In order to investigate similarity between CIRs, the amino acid sequences identified during cir gene annotation were aligned using Muscle [39], and refined manually (Additional file 1a). Upon addition of more divergent cir genes to the repertoire, 16 sequences aligned poorly with the majority of CIRs and were excluded from the analysis (tabulated in Additional file 1b). These included the three partial CIRs, eight CIR sequences with low C- or N-terminal similarity to other members of the repertoire, two CIRs encoded by genes with an atypical structure and three sequences which had been identified as cir-like genes, containing some but not all features of cir genes.

The sequence similarity of the alignment was determined using Plotcon [61]. The most conservation was found between amino acids 75-120 and 350-385 (Additional file 2).

To determine the relationships between CIR sequences, a network was created (Figure 1, Additional file 3), using the NeighborNet and Equal Angle algorithms [41, 42] in the Splitstree program [40]. This methodology prevented bias from inferred evolutionary relationships, common to phylogenetic analyses [62]. Assumptions of linear evolution are not truly appropriate in the analysis of multi-gene family members which are likely to undergo frequent recombination, as the var and sicavar genes are known to do [19, 63, 64]. Instead, production of a network enables visualization of box-like structures (reticulations), where recombination may have occurred between cir s and linear evolution cannot be assumed (reviewed by [62]).

Figure 1
figure 1

Relationships between CIR amino acid sequences. Similarities between CIR sequences were visualized using a network created in Splitstree4 [40], using the NeighborNet and Equal Angle algorithms [41, 42]. This network is shown without branch support values, for ease of view. Clades within each major sub-family are indicated by red (sub-family A) or blue (sub-family B) brackets.
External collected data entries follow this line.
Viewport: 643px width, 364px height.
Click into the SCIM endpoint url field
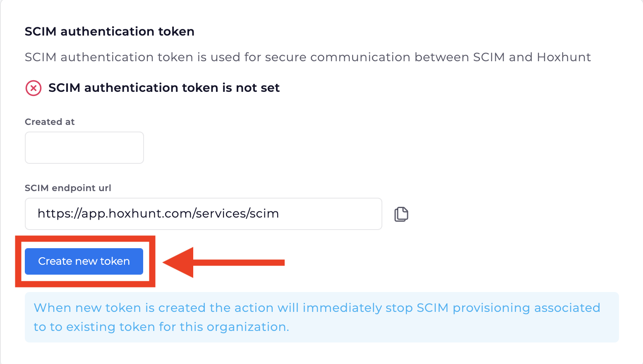tap(203, 214)
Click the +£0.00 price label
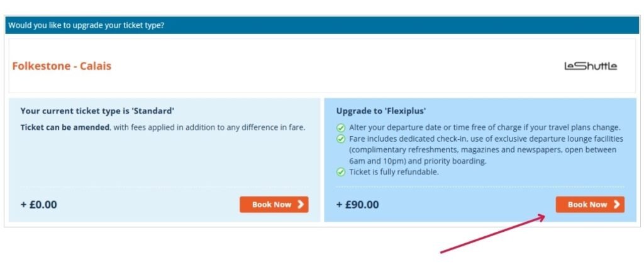This screenshot has width=644, height=269. coord(39,204)
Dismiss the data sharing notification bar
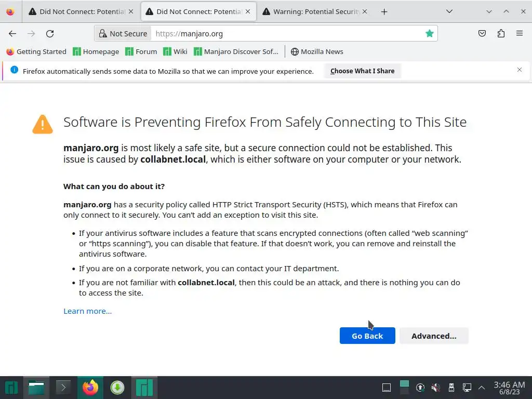 pyautogui.click(x=519, y=70)
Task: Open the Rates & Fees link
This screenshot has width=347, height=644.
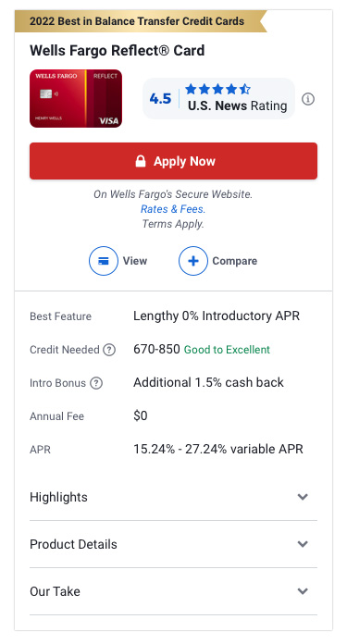Action: pos(173,209)
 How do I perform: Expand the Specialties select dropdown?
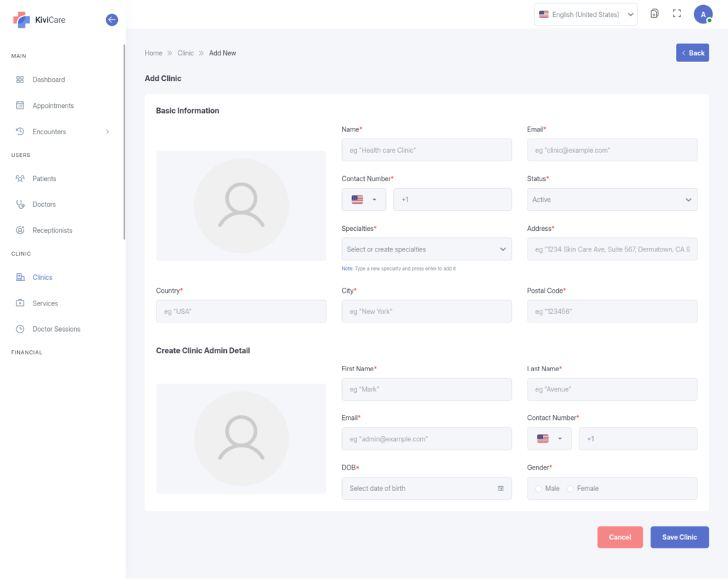426,249
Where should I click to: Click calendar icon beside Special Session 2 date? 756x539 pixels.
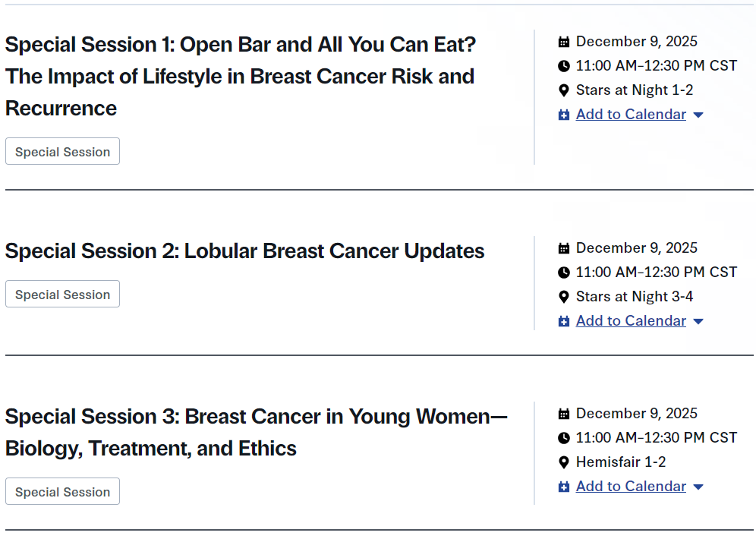(x=564, y=248)
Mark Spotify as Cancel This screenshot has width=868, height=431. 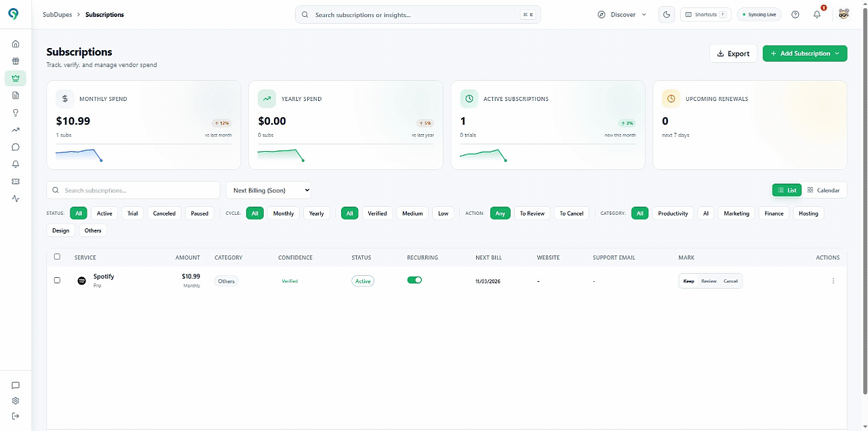730,281
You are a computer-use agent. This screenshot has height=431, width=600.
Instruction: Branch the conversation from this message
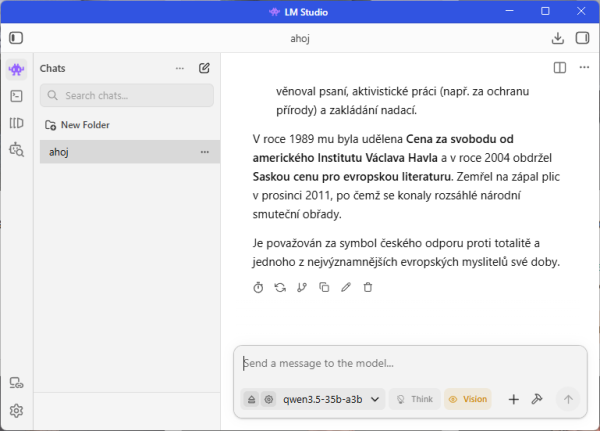pyautogui.click(x=302, y=288)
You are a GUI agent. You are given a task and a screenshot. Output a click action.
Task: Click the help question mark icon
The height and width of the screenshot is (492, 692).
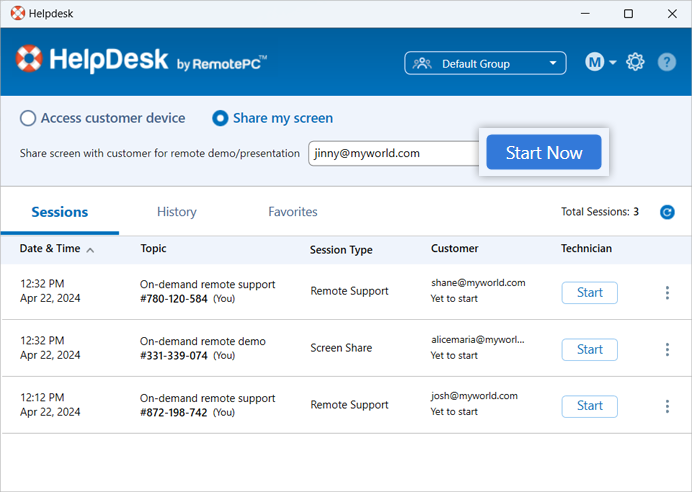pyautogui.click(x=666, y=62)
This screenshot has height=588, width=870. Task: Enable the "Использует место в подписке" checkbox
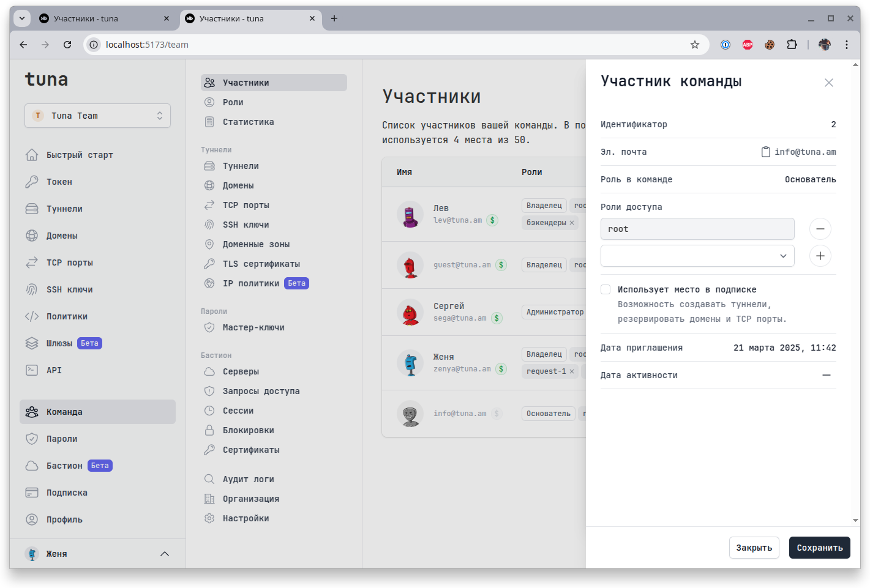[x=606, y=289]
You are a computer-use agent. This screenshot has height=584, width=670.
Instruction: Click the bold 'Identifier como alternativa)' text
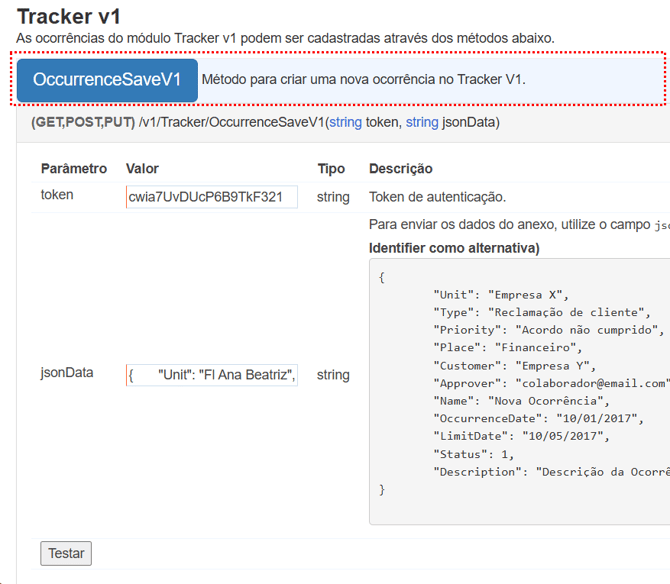click(454, 247)
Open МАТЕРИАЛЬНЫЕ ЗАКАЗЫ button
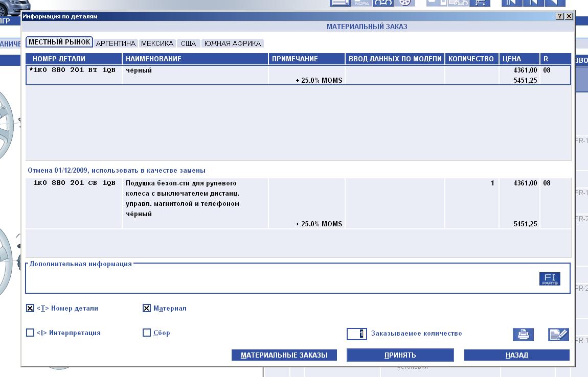 (284, 355)
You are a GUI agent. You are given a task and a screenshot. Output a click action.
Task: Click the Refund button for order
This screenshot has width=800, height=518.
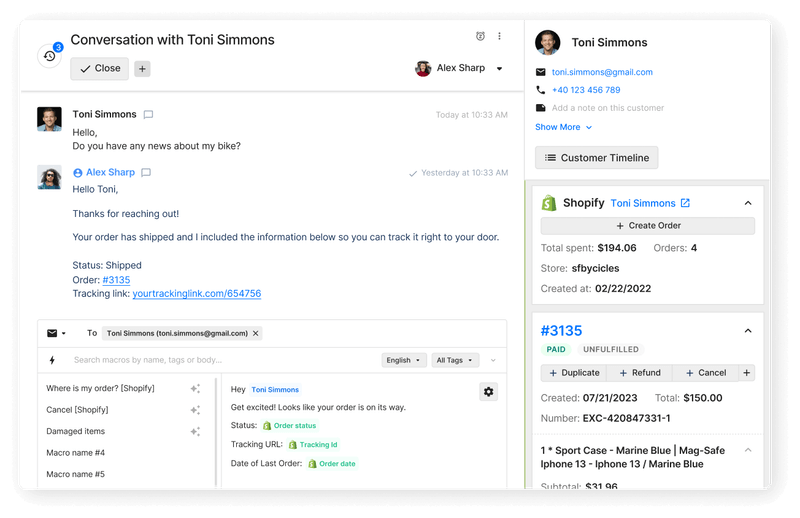[638, 373]
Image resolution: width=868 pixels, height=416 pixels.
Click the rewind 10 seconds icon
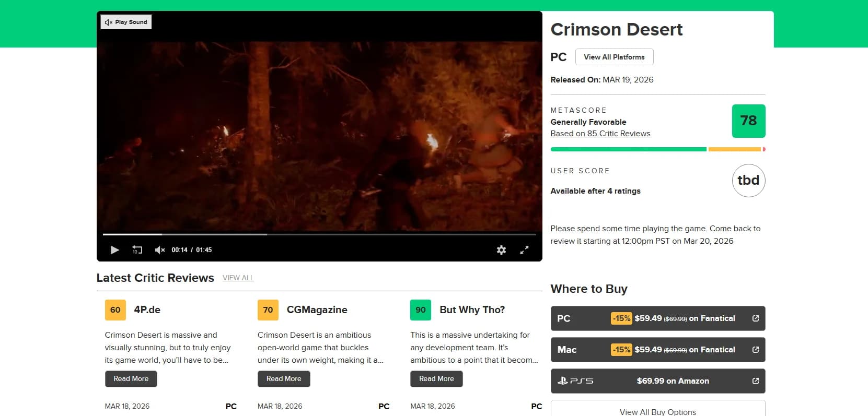(137, 250)
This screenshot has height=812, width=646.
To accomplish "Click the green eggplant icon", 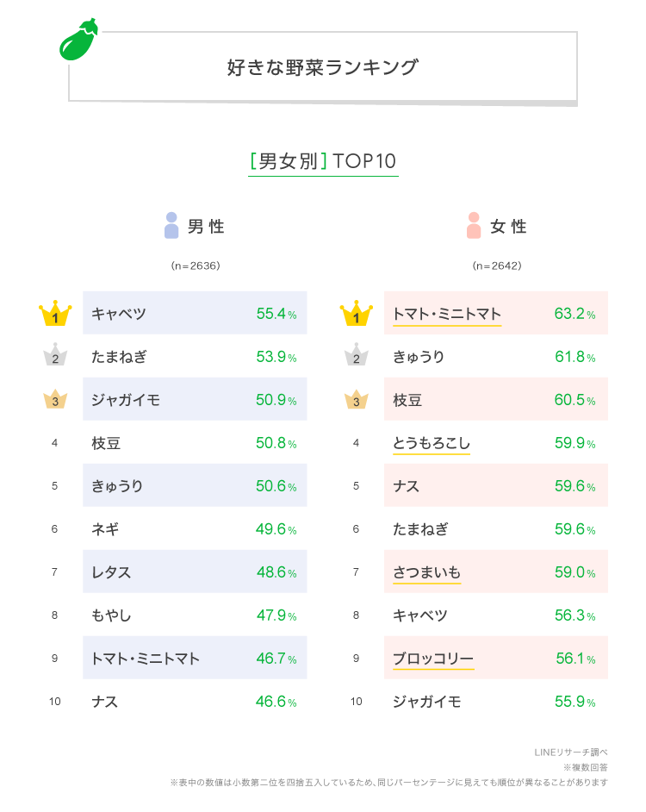I will (x=78, y=39).
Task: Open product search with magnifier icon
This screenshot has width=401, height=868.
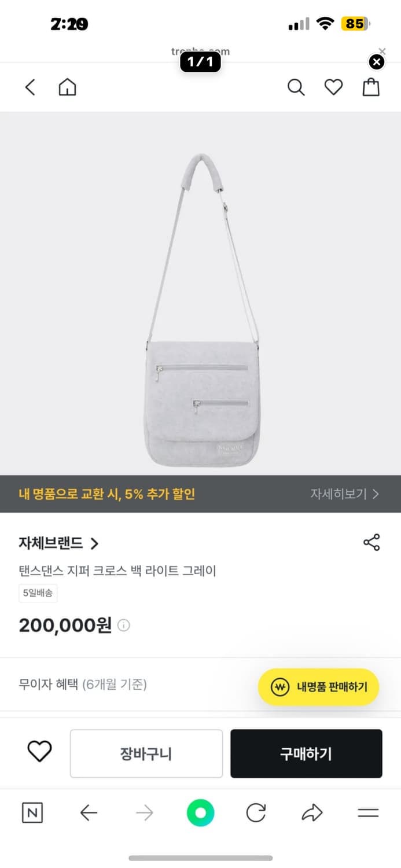Action: click(296, 87)
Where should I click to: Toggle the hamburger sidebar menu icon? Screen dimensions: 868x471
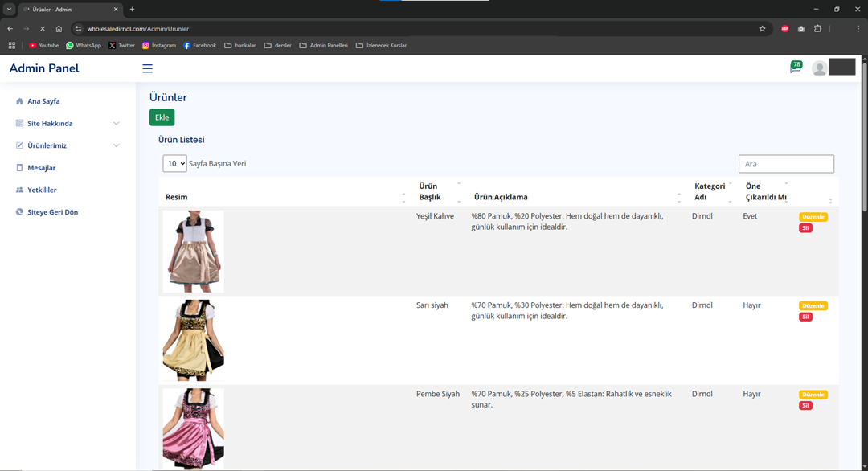pos(147,68)
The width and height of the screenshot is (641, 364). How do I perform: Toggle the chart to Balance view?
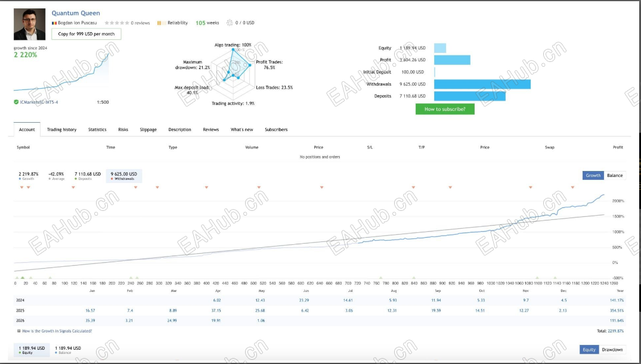(x=614, y=175)
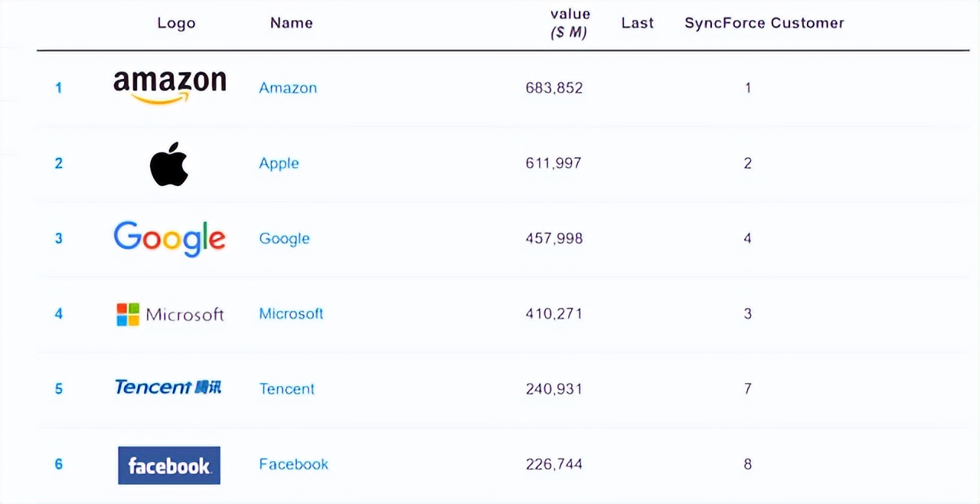Screen dimensions: 980x504
Task: Open the Tencent name link
Action: 286,388
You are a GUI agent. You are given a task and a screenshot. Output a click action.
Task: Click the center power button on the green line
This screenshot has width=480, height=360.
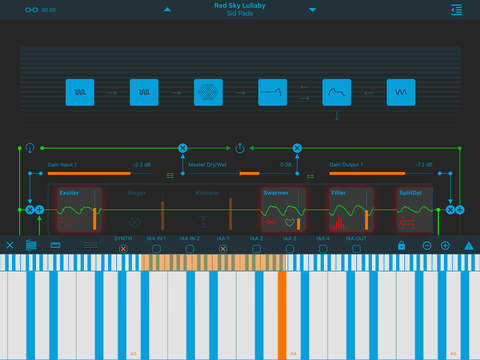coord(240,148)
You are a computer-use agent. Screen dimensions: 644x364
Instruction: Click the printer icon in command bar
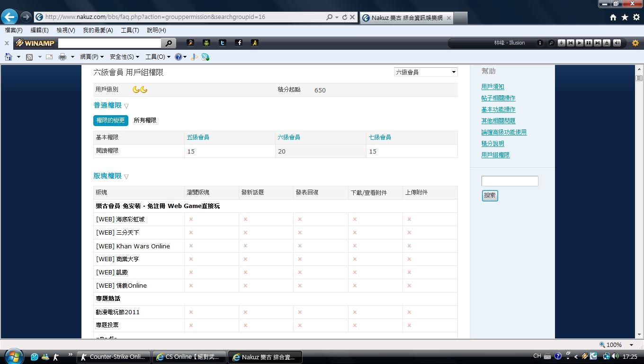(62, 57)
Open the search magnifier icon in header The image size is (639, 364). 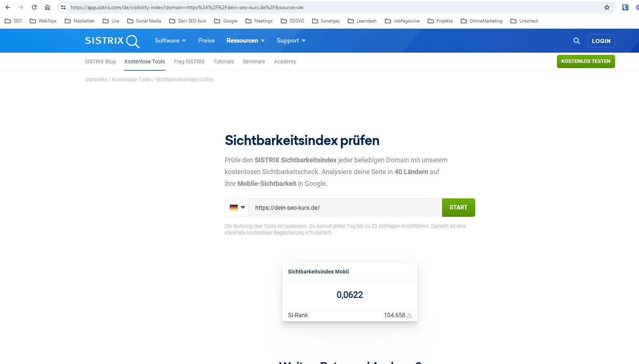pyautogui.click(x=576, y=41)
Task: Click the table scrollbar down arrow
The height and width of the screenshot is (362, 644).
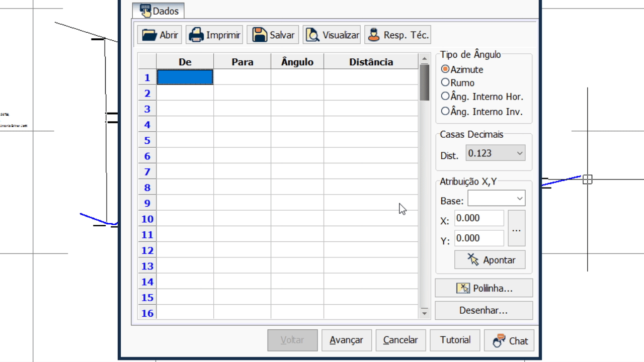Action: pos(424,313)
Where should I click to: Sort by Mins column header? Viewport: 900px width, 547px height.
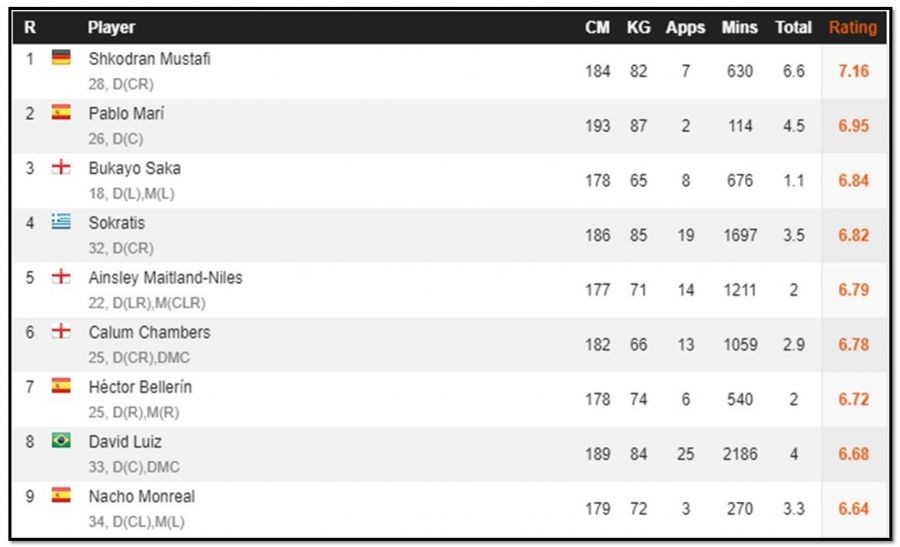(x=740, y=28)
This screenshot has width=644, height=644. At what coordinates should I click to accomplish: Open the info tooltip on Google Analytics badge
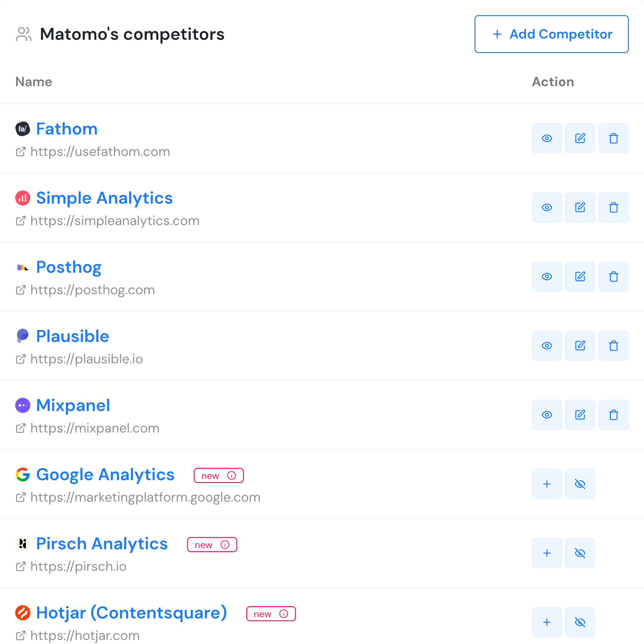click(x=232, y=476)
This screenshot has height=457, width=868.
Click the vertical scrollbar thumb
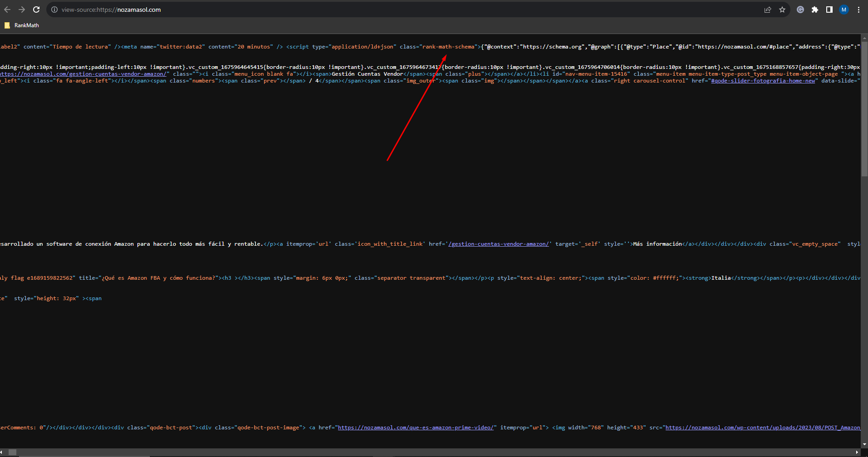click(x=864, y=109)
Figure 1 shows two distinct sub-families, each of which comprises multiple smaller clades, the members of which are shown in Additional file 5. The large sub-family A contained more divergent CIR sequences, many of which were identified by the CIR HMM. Five clades containing more than five CIR sequences were present within this sub-family: A1-A5 (highlighted in red, Figure 1), of which clade A1 was the most distinct. Sub-family B was comprised of the most conserved CIR sequences, and could also be further sub-divided into 4 clades: B1-B4 (highlighted in blue, Figure 1). The definition of the A1 group as a part of sub-family A was further reinforced by the creation of a phylogenetic tree to support the clades identified by the network in Figure 1. The Maximum Likelihood tree contained the same sub-families and smaller clades as observed in Figure 1, even after three YIR and three BIR sequences ([46], Böhme et al., unpublished) were added to the CIR alignment to enable a root to be placed (Additional file 4 TreeBase study accession URL http://purl.org/phylo/treebase/phylows/study/TB2:S12458 [65–67]). The clade A1 continued to cluster within CIR sub-family A, indicating that these CIR sequences were more similar to each other than to members of CIR sub-family B.

In addition, the visualization of CIR sequence relationships using network methodology indicated phylogenetic inconsistencies within the cir repertoire, as many box-like structures (reticulations) were present (Figure 1). Across the whole cir repertoire, different regions of cir genes were found to display different phylogenetic relationships with each other (Additional file 6). Such phylogenetic incompatabilities may arise from either data ambiguity, convergent evolution or recombination events [62], suggesting that recombination may have played a strong role in shaping the cir repertoire.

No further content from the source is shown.